Ya no es exagerado pensar que Trump podría fabricar una «emergencia» al estilo del Reichstag para hacerse con el poder absoluto. La periodista soviética emigrada Masha Gessen nos recuerda que incluso en los regímenes basados en la mentira la regla número uno para sobrevivir al autoritarismo es «creer al autócrata» cuando anuncia intenciones malévolas. Trump comenta con frecuencia que no puede garantizar una transición pacífica.

La principal diferencia entre los gobernantes fascistas y los populistas autoritarios es que estos últimos reclaman la legitimidad sobre la base de las elecciones, por muy corruptas que estén. Trump, en cambio, trata cada vez más los probables resultados electorales como obstáculos inconvenientes para mantenerse en el poder. Las analogías históricas son siempre imperfectas, pero no aprendemos de la historia por nuestra cuenta y riesgo.

Las palabras importan. Las palabras nos permiten dar sentido a la realidad y no usar ciertas palabras elude verdades desagradables. El fascismo no es sólo un epíteto. El fascismo al estilo estadounidense no es el fascismo alemán o italiano. Los federales o los justicieros trumpistas no vendrán a por mí por escribir este artículo. El fascismo-lite al estilo estadounidense deja abierto algún espacio político para aplacar, desconcertar y entretener a los medios de comunicación y a la intelectualidad. Para los que gobiernan, no importa si la sangre de las clases parlanchinas hierve y los expertos hacen «tsk tsk» en los medios. Las bandas de extrema derecha, sus patrocinadores corporativos y sus numerosos compañeros de viaje autoritarios habitan un universo informativo alternativo.

El fascismo estadounidense es «lite» para gente como yo.

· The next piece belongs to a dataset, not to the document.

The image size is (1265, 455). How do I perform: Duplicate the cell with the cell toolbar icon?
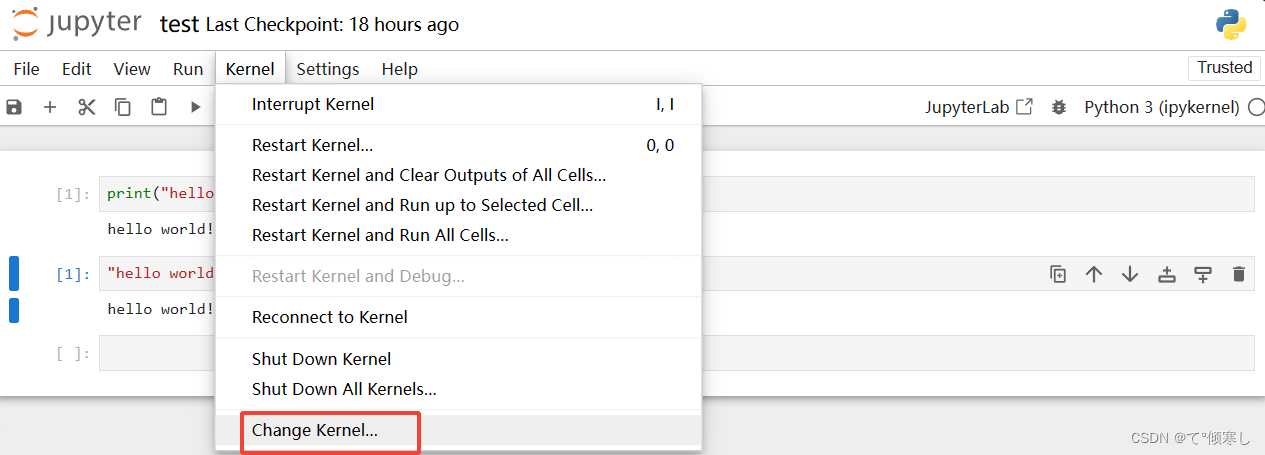pyautogui.click(x=1058, y=274)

Pero los estadounidenses están comprendiendo ahora que los afroamericanos que están sistemáticamente confinados en barrios fuertemente vigilados o que están en el lugar ‘equivocado’ en el momento ‘equivocado’ nunca han recibido el tratamiento ‘lite’. Reciben un fascismo total por hacer footing mientras son negros o por dormir mientras son negros. Como escribió Charles Blow, del New York Times, sobre Breonna Taylor, «era una mujer inocente, que dormía en su propia casa, sin infringir ninguna ley. El Estado derribó su puerta y la mató a tiros». Los trabajadores inmigrantes se sienten igualmente vulnerables ante las redadas en el lugar de trabajo o cuando comparecen ante un tribunal o cuando recogen a sus hijos del colegio. Para los indocumentados, el fascismo estadounidense tampoco es tan «light».

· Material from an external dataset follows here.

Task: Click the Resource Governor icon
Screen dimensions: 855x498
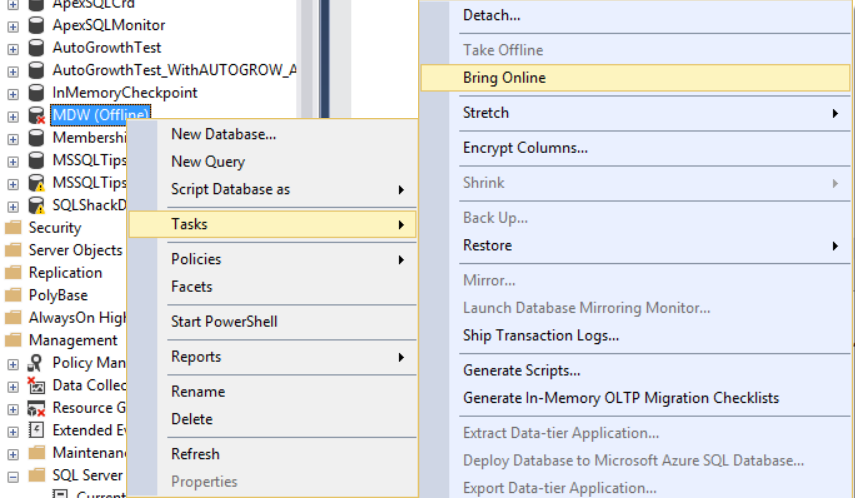Action: point(36,408)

El fascismo-lite es una de las razones por las que a los estadounidenses les cuesta pronunciar esta particular «palabra con F». Otra es que no hemos enseñado a las generaciones más jóvenes la barbarie del fascismo histórico. En los años 50 y 60, mi padre, que sirvió en el ejército durante la Segunda Guerra Mundial, me contaba historias de guerra a la hora de dormir. Los grandes campos de exterminio eran bien conocidos entonces, aunque hoy dos tercios de los jóvenes estadounidenses ignoran que los nazis masacraron a seis millones de judíos en el Holocausto. Los trabajos de mi padre en el ejército consistían en capturar oficinas de correos, empalmar cables de comunicaciones y volar puentes. Pero también nos contó que, además de Auschwitz y los campos de concentración, en muchas de las ciudades alemanas por las que pasó había campos de trabajo esclavo, llenos de supervivientes demacrados y cadáveres apilados como leña.

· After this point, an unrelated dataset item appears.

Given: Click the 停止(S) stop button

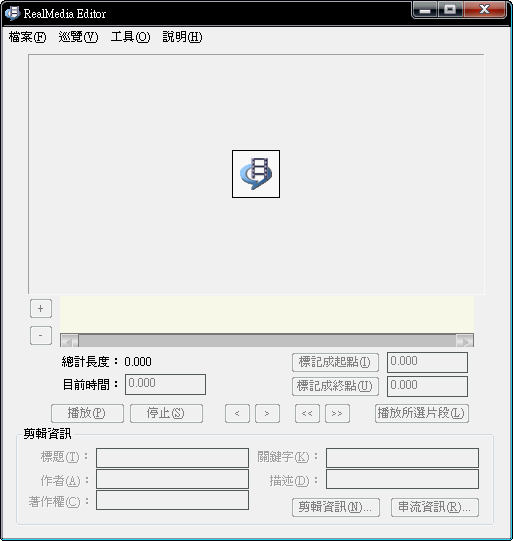Looking at the screenshot, I should click(x=166, y=413).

Más tarde supe que muchos veteranos no contaron a sus familias lo que habían presenciado. Estos miembros de la Gran Generación no querían volver a ver esos horrores. Junto con los aliados occidentales y la URSS, derrotaron a la Alemania nazi, junto con los fascistas de Mussolini, los imperialistas de Japón y todos aquellos fascistas menores como la Cruz Flechada de Hungría. Algunos de sus nietos se convirtieron en los actuales Proud Boys, las milicias patriotas y los neonazis, lo que seguramente tiene a muchos veteranos de la Segunda Guerra Mundial revolviéndose en sus tumbas.

Después de la Segunda Guerra Mundial, casi todos los estadounidenses eran inequívocamente antifascistas. Ahora, para los que están en el poder, «antifascista» se ha convertido en un término oprobioso. Eso puede ser porque el fascismo también se aplica a ellos.